BEGIN Supplied records
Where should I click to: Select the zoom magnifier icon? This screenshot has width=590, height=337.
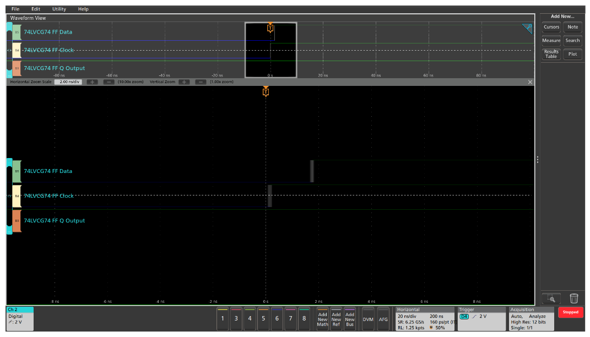click(551, 298)
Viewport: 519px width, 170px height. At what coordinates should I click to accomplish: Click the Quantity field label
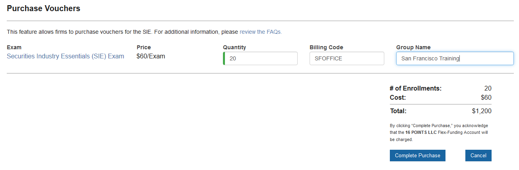(x=234, y=47)
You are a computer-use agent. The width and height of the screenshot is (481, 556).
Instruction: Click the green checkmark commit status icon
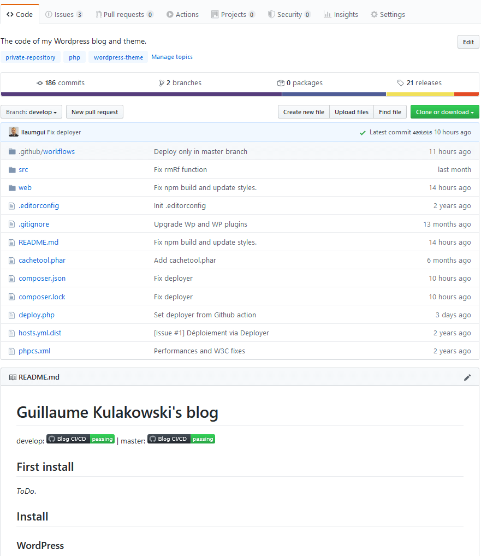[x=363, y=133]
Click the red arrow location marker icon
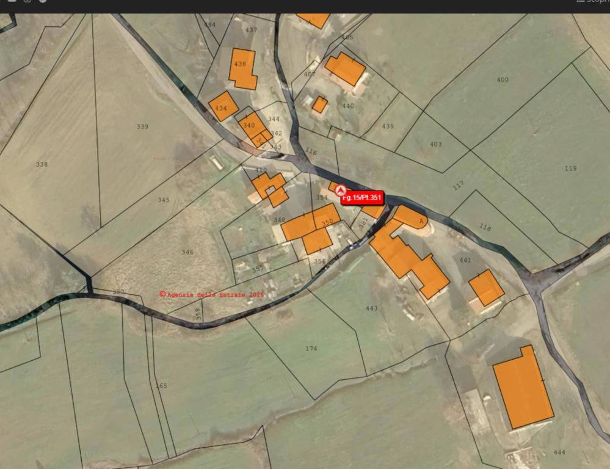The image size is (610, 469). click(341, 191)
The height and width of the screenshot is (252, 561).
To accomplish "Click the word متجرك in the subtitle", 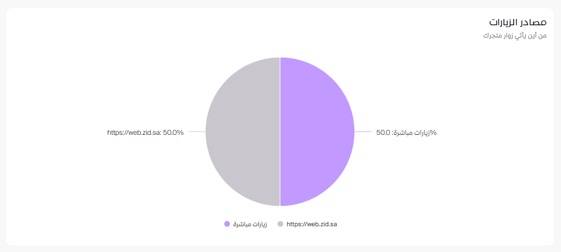I will tap(492, 36).
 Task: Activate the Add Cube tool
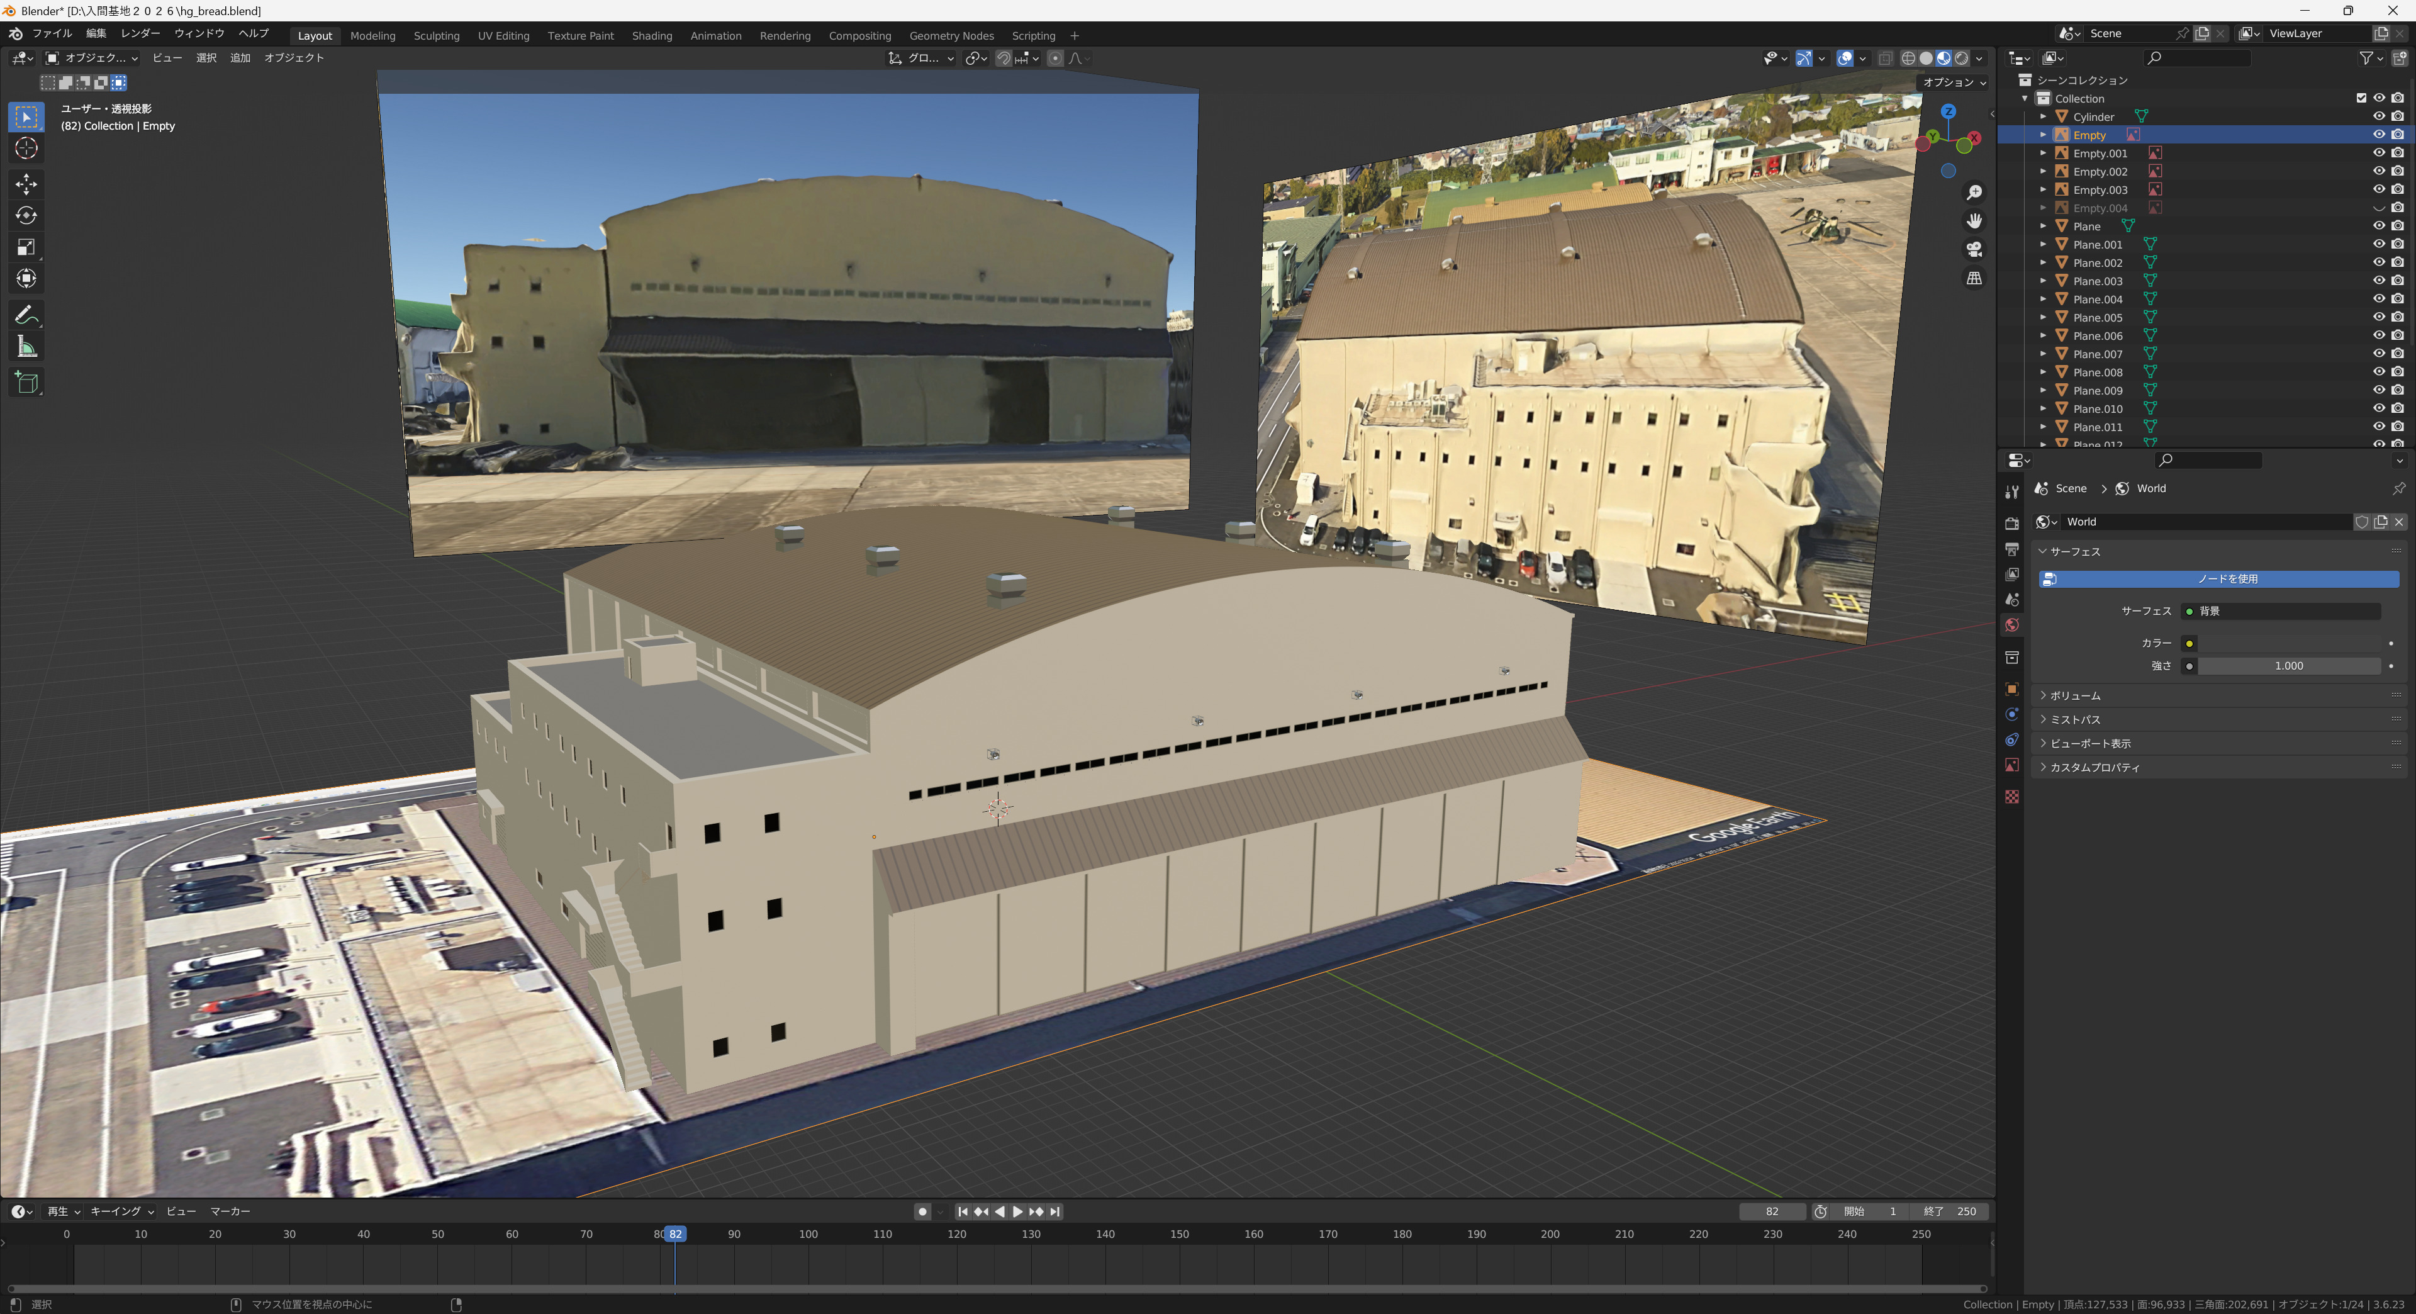point(26,383)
END Supplied records
About this exercise ->
Nothing but the lines from the start of the records above through the line with "You are a computer-use" should be retyped, each exactly as written; leave out all pictures.

Answer space ->
Where should I click to: Select the zoom magnifier icon? This screenshot has width=590, height=337.
click(551, 298)
Viewport: 519px width, 170px height. At what coordinates should I click to accomplish: Click the Quantity field label
(x=234, y=47)
You are a computer-use agent. The width and height of the screenshot is (481, 556).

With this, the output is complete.